**Problem requirements**
Retype every line of the listing below without changing anything.

**Records provided**
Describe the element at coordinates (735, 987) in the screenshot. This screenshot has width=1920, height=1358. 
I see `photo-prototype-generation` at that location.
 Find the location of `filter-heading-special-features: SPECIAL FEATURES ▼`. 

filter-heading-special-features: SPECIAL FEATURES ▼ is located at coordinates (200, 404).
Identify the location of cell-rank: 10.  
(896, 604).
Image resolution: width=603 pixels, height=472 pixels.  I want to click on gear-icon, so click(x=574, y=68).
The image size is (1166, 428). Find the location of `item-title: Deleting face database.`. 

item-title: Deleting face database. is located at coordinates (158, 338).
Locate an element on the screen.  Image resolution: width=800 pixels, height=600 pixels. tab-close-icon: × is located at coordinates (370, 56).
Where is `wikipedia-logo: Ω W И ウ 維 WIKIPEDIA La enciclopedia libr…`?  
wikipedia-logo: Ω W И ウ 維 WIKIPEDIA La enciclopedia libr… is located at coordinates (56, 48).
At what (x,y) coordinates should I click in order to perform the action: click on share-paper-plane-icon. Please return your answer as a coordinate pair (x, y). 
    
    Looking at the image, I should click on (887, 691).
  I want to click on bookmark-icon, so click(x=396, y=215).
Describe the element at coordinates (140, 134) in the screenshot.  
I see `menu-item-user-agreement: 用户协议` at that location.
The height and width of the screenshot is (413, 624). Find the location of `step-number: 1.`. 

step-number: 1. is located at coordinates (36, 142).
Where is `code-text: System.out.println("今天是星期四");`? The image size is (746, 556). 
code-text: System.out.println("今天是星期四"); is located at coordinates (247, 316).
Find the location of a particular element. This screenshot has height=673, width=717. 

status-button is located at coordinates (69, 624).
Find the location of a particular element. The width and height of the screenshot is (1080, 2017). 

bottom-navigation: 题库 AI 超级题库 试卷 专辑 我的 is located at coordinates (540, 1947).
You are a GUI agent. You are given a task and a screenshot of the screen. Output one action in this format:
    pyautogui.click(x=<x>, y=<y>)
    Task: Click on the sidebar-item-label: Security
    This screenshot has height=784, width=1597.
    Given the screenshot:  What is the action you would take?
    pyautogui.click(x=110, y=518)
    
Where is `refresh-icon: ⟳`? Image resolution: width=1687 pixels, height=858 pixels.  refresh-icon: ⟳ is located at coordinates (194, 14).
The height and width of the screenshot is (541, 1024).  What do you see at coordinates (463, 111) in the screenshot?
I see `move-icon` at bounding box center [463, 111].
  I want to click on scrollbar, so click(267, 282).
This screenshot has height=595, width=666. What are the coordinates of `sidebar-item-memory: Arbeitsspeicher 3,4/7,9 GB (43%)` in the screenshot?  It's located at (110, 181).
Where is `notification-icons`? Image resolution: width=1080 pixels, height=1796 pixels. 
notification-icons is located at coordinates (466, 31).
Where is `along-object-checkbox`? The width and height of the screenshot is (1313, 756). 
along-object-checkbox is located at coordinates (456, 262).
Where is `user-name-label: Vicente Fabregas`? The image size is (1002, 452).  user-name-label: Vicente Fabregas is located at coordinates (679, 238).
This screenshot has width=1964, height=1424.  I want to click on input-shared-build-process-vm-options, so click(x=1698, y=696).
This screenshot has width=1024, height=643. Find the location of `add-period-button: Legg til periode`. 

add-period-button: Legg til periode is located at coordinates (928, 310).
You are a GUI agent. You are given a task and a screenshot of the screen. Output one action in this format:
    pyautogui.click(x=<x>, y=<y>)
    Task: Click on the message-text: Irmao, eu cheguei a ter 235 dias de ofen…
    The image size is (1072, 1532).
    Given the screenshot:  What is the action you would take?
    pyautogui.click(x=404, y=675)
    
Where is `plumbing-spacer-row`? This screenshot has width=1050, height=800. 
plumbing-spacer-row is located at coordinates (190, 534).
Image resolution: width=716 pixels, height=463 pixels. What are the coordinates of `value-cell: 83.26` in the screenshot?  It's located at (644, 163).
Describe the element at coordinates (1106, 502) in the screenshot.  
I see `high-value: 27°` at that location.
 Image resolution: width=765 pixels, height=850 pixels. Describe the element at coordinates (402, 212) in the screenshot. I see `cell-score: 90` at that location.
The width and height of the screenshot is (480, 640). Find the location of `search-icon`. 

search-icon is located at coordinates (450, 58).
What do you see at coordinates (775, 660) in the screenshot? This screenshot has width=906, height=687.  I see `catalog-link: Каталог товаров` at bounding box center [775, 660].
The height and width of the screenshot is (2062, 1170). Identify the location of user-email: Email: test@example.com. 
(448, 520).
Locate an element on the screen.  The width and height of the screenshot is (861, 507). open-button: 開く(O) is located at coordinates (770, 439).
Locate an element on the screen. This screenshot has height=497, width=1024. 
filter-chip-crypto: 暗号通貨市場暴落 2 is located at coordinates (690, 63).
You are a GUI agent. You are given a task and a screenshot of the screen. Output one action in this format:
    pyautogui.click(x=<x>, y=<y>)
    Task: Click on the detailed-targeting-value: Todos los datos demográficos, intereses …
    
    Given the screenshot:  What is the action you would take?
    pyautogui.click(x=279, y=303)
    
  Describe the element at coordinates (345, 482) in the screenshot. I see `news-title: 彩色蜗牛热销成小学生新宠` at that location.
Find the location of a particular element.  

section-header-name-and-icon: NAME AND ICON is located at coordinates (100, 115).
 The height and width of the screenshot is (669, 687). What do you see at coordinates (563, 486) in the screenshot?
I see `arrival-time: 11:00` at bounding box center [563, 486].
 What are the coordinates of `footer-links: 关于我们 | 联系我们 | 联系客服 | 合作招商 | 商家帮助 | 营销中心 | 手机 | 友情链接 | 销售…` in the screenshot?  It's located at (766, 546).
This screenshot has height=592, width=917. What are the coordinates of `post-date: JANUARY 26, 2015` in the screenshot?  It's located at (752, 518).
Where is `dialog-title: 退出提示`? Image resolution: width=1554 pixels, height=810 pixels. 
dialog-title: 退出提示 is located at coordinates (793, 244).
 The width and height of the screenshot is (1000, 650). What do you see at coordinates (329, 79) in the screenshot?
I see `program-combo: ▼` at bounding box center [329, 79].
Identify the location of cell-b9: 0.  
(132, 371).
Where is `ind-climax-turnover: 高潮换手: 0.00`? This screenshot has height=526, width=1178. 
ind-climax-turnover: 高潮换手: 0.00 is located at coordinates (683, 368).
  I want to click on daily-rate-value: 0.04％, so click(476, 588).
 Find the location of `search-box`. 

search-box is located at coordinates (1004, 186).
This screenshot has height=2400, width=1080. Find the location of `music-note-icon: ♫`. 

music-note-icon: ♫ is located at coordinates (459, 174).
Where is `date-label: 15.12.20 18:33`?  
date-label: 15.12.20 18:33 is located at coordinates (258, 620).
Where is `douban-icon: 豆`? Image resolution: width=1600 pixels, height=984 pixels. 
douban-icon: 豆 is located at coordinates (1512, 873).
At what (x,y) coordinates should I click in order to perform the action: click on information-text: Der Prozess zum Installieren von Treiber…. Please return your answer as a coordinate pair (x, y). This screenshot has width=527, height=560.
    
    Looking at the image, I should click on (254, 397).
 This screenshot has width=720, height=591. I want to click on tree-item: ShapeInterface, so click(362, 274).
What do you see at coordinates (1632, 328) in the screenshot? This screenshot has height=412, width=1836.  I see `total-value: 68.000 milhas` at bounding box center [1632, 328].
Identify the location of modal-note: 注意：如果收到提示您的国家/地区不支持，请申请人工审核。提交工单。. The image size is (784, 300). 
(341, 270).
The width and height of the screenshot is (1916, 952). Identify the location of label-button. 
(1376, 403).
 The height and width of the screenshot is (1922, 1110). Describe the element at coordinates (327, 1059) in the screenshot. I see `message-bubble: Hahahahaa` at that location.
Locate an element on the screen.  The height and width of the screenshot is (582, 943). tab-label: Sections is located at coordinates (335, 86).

**Solution for this exercise**
Describe the element at coordinates (735, 987) in the screenshot. This screenshot has width=1920, height=1358. 
I see `photo-prototype-generation` at that location.
 Find the location of `filter-heading-special-features: SPECIAL FEATURES ▼`. 

filter-heading-special-features: SPECIAL FEATURES ▼ is located at coordinates (200, 404).
Identify the location of cell-rank: 10.  
(896, 604).
Image resolution: width=603 pixels, height=472 pixels.  I want to click on gear-icon, so click(x=574, y=68).
The image size is (1166, 428). Find the location of `item-title: Deleting face database.`. 

item-title: Deleting face database. is located at coordinates (158, 338).
Locate an element on the screen.  Image resolution: width=800 pixels, height=600 pixels. tab-close-icon: × is located at coordinates (370, 56).
Where is `wikipedia-logo: Ω W И ウ 維 WIKIPEDIA La enciclopedia libr…`?  
wikipedia-logo: Ω W И ウ 維 WIKIPEDIA La enciclopedia libr… is located at coordinates (56, 48).
At what (x,y) coordinates should I click in order to perform the action: click on share-paper-plane-icon. Please return your answer as a coordinate pair (x, y). 
    
    Looking at the image, I should click on (887, 691).
  I want to click on bookmark-icon, so click(x=396, y=215).
Describe the element at coordinates (140, 134) in the screenshot.  
I see `menu-item-user-agreement: 用户协议` at that location.
The height and width of the screenshot is (413, 624). Find the location of `step-number: 1.`. 

step-number: 1. is located at coordinates (36, 142).
Where is `code-text: System.out.println("今天是星期四");`? The image size is (746, 556). 
code-text: System.out.println("今天是星期四"); is located at coordinates (247, 316).
Find the location of a particular element. This screenshot has height=673, width=717. 

status-button is located at coordinates (69, 624).
Find the location of a particular element. The width and height of the screenshot is (1080, 2017). 

bottom-navigation: 题库 AI 超级题库 试卷 专辑 我的 is located at coordinates (540, 1947).
You are a GUI agent. You are given a task and a screenshot of the screen. Output one action in this format:
    pyautogui.click(x=<x>, y=<y>)
    Task: Click on the sidebar-item-label: Security
    This screenshot has height=784, width=1597.
    Given the screenshot:  What is the action you would take?
    pyautogui.click(x=110, y=518)
    
Where is `refresh-icon: ⟳`? Image resolution: width=1687 pixels, height=858 pixels.  refresh-icon: ⟳ is located at coordinates (194, 14).
The height and width of the screenshot is (541, 1024).  What do you see at coordinates (463, 111) in the screenshot?
I see `move-icon` at bounding box center [463, 111].
  I want to click on scrollbar, so click(267, 282).
This screenshot has height=595, width=666. What are the coordinates of `sidebar-item-memory: Arbeitsspeicher 3,4/7,9 GB (43%)` in the screenshot?  It's located at (110, 181).
Where is `notification-icons`? Image resolution: width=1080 pixels, height=1796 pixels. 
notification-icons is located at coordinates (466, 31).
Where is `along-object-checkbox`? The width and height of the screenshot is (1313, 756). 
along-object-checkbox is located at coordinates (456, 262).
Where is `user-name-label: Vicente Fabregas`? The image size is (1002, 452).  user-name-label: Vicente Fabregas is located at coordinates (679, 238).
This screenshot has width=1964, height=1424.  I want to click on input-shared-build-process-vm-options, so click(x=1698, y=696).
This screenshot has width=1024, height=643. Find the location of `add-period-button: Legg til periode`. 

add-period-button: Legg til periode is located at coordinates (928, 310).
You are a GUI agent. You are given a task and a screenshot of the screen. Output one action in this format:
    pyautogui.click(x=<x>, y=<y>)
    Task: Click on the message-text: Irmao, eu cheguei a ter 235 dias de ofen…
    The image size is (1072, 1532).
    Given the screenshot:  What is the action you would take?
    pyautogui.click(x=404, y=675)
    
Where is `plumbing-spacer-row`? This screenshot has width=1050, height=800. 
plumbing-spacer-row is located at coordinates (190, 534).
Image resolution: width=716 pixels, height=463 pixels. What are the coordinates of `value-cell: 83.26` in the screenshot?  It's located at (644, 163).
Describe the element at coordinates (1106, 502) in the screenshot.  
I see `high-value: 27°` at that location.
 Image resolution: width=765 pixels, height=850 pixels. Describe the element at coordinates (402, 212) in the screenshot. I see `cell-score: 90` at that location.
The width and height of the screenshot is (480, 640). Find the location of `search-icon`. 

search-icon is located at coordinates (450, 58).
What do you see at coordinates (775, 660) in the screenshot? This screenshot has width=906, height=687.  I see `catalog-link: Каталог товаров` at bounding box center [775, 660].
The height and width of the screenshot is (2062, 1170). Identify the location of user-email: Email: test@example.com. 
(448, 520).
Locate an element on the screen.  The width and height of the screenshot is (861, 507). open-button: 開く(O) is located at coordinates (770, 439).
Locate an element on the screen. This screenshot has height=497, width=1024. 
filter-chip-crypto: 暗号通貨市場暴落 2 is located at coordinates (690, 63).
You are a GUI agent. You are given a task and a screenshot of the screen. Output one action in this format:
    pyautogui.click(x=<x>, y=<y>)
    Task: Click on the detailed-targeting-value: Todos los datos demográficos, intereses …
    
    Given the screenshot:  What is the action you would take?
    pyautogui.click(x=279, y=303)
    
  Describe the element at coordinates (345, 482) in the screenshot. I see `news-title: 彩色蜗牛热销成小学生新宠` at that location.
Find the location of a particular element.  

section-header-name-and-icon: NAME AND ICON is located at coordinates (100, 115).
 The height and width of the screenshot is (669, 687). What do you see at coordinates (563, 486) in the screenshot?
I see `arrival-time: 11:00` at bounding box center [563, 486].
 What are the coordinates of `footer-links: 关于我们 | 联系我们 | 联系客服 | 合作招商 | 商家帮助 | 营销中心 | 手机 | 友情链接 | 销售…` in the screenshot?  It's located at (766, 546).
This screenshot has height=592, width=917. What are the coordinates of `post-date: JANUARY 26, 2015` in the screenshot?  It's located at (752, 518).
Where is `dialog-title: 退出提示`? Image resolution: width=1554 pixels, height=810 pixels. 
dialog-title: 退出提示 is located at coordinates (793, 244).
 The width and height of the screenshot is (1000, 650). What do you see at coordinates (329, 79) in the screenshot?
I see `program-combo: ▼` at bounding box center [329, 79].
Identify the location of cell-b9: 0.  
(132, 371).
Where is `ind-climax-turnover: 高潮换手: 0.00`? This screenshot has height=526, width=1178. 
ind-climax-turnover: 高潮换手: 0.00 is located at coordinates (683, 368).
  I want to click on daily-rate-value: 0.04％, so click(476, 588).
 Find the location of `search-box`. 

search-box is located at coordinates (1004, 186).
This screenshot has height=2400, width=1080. Find the location of `music-note-icon: ♫`. 

music-note-icon: ♫ is located at coordinates (459, 174).
Where is `date-label: 15.12.20 18:33`?  
date-label: 15.12.20 18:33 is located at coordinates (258, 620).
Where is `douban-icon: 豆`? Image resolution: width=1600 pixels, height=984 pixels. 
douban-icon: 豆 is located at coordinates (1512, 873).
At what (x,y) coordinates should I click in order to perform the action: click on information-text: Der Prozess zum Installieren von Treiber…. Please return your answer as a coordinate pair (x, y). This screenshot has width=527, height=560.
    
    Looking at the image, I should click on (254, 397).
 This screenshot has width=720, height=591. I want to click on tree-item: ShapeInterface, so click(362, 274).
What do you see at coordinates (1632, 328) in the screenshot? This screenshot has height=412, width=1836.  I see `total-value: 68.000 milhas` at bounding box center [1632, 328].
Identify the location of modal-note: 注意：如果收到提示您的国家/地区不支持，请申请人工审核。提交工单。. The image size is (784, 300). 
(341, 270).
The width and height of the screenshot is (1916, 952). Identify the location of label-button. 
(1376, 403).
 The height and width of the screenshot is (1922, 1110). Describe the element at coordinates (327, 1059) in the screenshot. I see `message-bubble: Hahahahaa` at that location.
Locate an element on the screen.  The height and width of the screenshot is (582, 943). tab-label: Sections is located at coordinates (335, 86).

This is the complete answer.